Читать книгу Population Genetics - Matthew B. Hamilton - Страница 43
Gametic disequilibrium
ОглавлениеWe saw earlier in the chapter that Hardy–Weinberg could be extended to give expected genotype frequencies for two loci using via the product rule. While this is accepted without question now, in the early days of population genetics, it was a challenge to explain. In 1902, Walter Sutton and Theodor Boveri advanced the chromosome theory of heredity. They observed cell division and hypothesized that the discrete bodies seen separating into sets at meiosis and mitosis contained hereditary material that was transmitted from parents to offspring. At the time, the concept of chromosomal inheritance presented a paradox. Mendel's second law says that gamete haplotypes (haploid genotype) should appear in frequencies proportional to the product of allele frequencies. This prediction conflicted with the chromosome theory of heredity since there are not enough chromosomes to represent each hereditary trait.
To see the problem, take the example of Homo sapiens with a current estimate of about 20 000 protein coding genes in the nuclear genome. However, humans have only 23 pairs of chromosomes, or a large number of loci but only a small number of chromosomes. So, if chromosomes are indeed hereditary molecules, many genes must be on the same chromosome (on average about 870 genes per chromosome for humans if there are 20 000 genes). This means that some genes are physically linked by being located on the same chromosome. The solution to the paradox is the process of recombination. Sister chromatids touch at random points during meiosis and exchange short segments, a process known as crossing‐over (Figure 2.18).

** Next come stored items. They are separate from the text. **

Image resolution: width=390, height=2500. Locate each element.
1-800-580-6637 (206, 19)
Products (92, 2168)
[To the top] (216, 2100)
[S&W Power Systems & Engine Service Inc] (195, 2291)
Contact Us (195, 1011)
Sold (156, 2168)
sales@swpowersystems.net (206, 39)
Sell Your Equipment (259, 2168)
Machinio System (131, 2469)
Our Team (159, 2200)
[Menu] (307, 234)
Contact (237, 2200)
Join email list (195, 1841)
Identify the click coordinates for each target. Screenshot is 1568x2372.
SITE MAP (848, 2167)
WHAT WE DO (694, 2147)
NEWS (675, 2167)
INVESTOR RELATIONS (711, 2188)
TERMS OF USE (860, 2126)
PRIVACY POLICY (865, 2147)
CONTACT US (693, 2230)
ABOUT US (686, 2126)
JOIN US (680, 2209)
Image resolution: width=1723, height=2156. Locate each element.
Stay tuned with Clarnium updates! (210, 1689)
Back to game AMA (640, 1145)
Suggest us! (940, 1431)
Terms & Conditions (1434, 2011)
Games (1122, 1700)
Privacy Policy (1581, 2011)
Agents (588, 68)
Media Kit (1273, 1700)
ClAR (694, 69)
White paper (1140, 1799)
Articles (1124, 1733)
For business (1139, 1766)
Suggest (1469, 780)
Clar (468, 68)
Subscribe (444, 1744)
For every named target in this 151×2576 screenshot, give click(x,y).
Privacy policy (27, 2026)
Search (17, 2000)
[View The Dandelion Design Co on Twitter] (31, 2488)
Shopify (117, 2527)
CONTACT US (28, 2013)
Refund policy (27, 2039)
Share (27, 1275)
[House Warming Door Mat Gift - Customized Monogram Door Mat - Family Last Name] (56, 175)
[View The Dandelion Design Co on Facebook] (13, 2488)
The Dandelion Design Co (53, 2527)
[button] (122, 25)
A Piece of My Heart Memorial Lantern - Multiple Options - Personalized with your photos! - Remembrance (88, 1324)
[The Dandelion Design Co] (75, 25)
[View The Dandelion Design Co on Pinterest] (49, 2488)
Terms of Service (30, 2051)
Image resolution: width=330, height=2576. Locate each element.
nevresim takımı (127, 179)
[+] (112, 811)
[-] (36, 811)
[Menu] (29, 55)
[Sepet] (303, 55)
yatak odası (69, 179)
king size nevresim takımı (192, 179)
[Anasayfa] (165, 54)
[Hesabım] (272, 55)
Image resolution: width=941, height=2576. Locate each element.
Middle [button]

Figure 2.18 A schematic diagram of the process of recombination between two loci, A and B. Two double‐stranded chromosomes (drawn in color and gray) exchange strands and form a Holliday structure. The cross over event can resolve into either of two recombinant chromosomes that generate new combinations of alleles at the two loci. The chance of a cross over event occurring generally increases as the distance between loci increases. Two loci are independent when the probability of recombination and non‐recombination are both equal to ½. Gene conversion, a double cross over event without exchange of flanking strands, is not shown.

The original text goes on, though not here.